No annotations, plug-and-play: Requires no task-level LRL labels, reducing the cost of data preparation to nearly zero, which is highly beneficial for real-world LRL communities.
PPL weight selection paradigm: Using "PPL on prompt" as a free proxy for weight selection is a technique that can be readily adopted by other inference-time fusion studies.

Limitations & Future Work¶

The \(\gamma = \alpha\) coupling is a compromise for "engineering practicality"; theoretically, relaxation could lead to higher performance. Incorporating the large base without excessive VRAM is a future direction.
CPT remains a necessary step, making it inapplicable for ultra-low resource languages with zero raw corpora.
Experiments focused on Llama/Qwen/Gemma families; MoE (Mixture-of-Experts) models were not covered, and their fusion behavior might differ.
Evaluation relied on MiLiC-Eval, Belebele, and SIB-200; open-ended human evaluation was not conducted. Fine-grained evaluation of LRL generation quality remains a challenge.
The discrete granularity of the weight search grid might limit the potential of the Upper Bound; future work could use continuous optimization (e.g., token-level dynamic gating).

vs. Proxy Tuning (Liu 2024): Both perform fusion in the logit domain, but Proxy Tuning treats the large model as primary and the small as a delta. TriMix reverses this and adds "task + scaling" channels, performing better in LRL.
vs. Model Merging (Tao 2024, TIES): Requires identical architectures and sizes, and scaling necessitates CPT on the large model. TriMix allows for architectural mismatch and leverages scaling via small model CPT.
vs. Contrastive Decoding (Li 2023): CD uses small-cpt − small-base to enhance language capabilities but lacks a large model. TriMix explicitly integrates a large-ins model for task and scaling benefits with dynamic weights.
Inspiration: TriMix can be applied to any "small expert + generalist" scenario (medical, legal, vertical agents).

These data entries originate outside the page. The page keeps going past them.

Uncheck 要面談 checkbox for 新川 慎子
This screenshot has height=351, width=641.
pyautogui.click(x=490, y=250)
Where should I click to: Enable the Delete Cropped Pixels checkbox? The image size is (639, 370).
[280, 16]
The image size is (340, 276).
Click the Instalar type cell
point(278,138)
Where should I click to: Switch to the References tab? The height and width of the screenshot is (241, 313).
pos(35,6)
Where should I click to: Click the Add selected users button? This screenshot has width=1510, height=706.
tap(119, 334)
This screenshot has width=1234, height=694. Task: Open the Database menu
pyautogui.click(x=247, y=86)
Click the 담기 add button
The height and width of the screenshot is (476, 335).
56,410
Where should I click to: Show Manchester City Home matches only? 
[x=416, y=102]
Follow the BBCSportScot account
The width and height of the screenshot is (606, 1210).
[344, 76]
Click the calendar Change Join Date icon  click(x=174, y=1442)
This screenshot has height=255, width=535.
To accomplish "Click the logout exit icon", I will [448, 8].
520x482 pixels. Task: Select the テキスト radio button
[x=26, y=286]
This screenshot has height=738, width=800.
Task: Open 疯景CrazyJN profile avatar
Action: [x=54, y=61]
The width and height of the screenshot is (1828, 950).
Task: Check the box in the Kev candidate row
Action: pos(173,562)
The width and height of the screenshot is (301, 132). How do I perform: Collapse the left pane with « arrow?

Vertical capabilities can be \(\delta_L\), task skills \(\delta_T\), and scaling \(\delta_S\), with PPL/ENT selecting weights online.

Rating¶

Novelty: ⭐⭐⭐⭐ Three-source decomposition + \(\gamma = \alpha\) elimination + PPL selection + Disproving "large-dominant" assumption. Individually incremental, but collectively highly creative.
Experimental Thoroughness: ⭐⭐⭐⭐⭐ 4 model families × 8 LRLs × multiple large scales × 3 weight strategies. Very solid coverage.
Writing Quality: ⭐⭐⭐⭐ Clear mathematical derivations, intuitive architecture diagrams; some ablations rely heavily on the Appendix.
Value: ⭐⭐⭐⭐⭐ Highly practical for compute-limited LRL communities and offers a methodological shift for future logit-fusion research.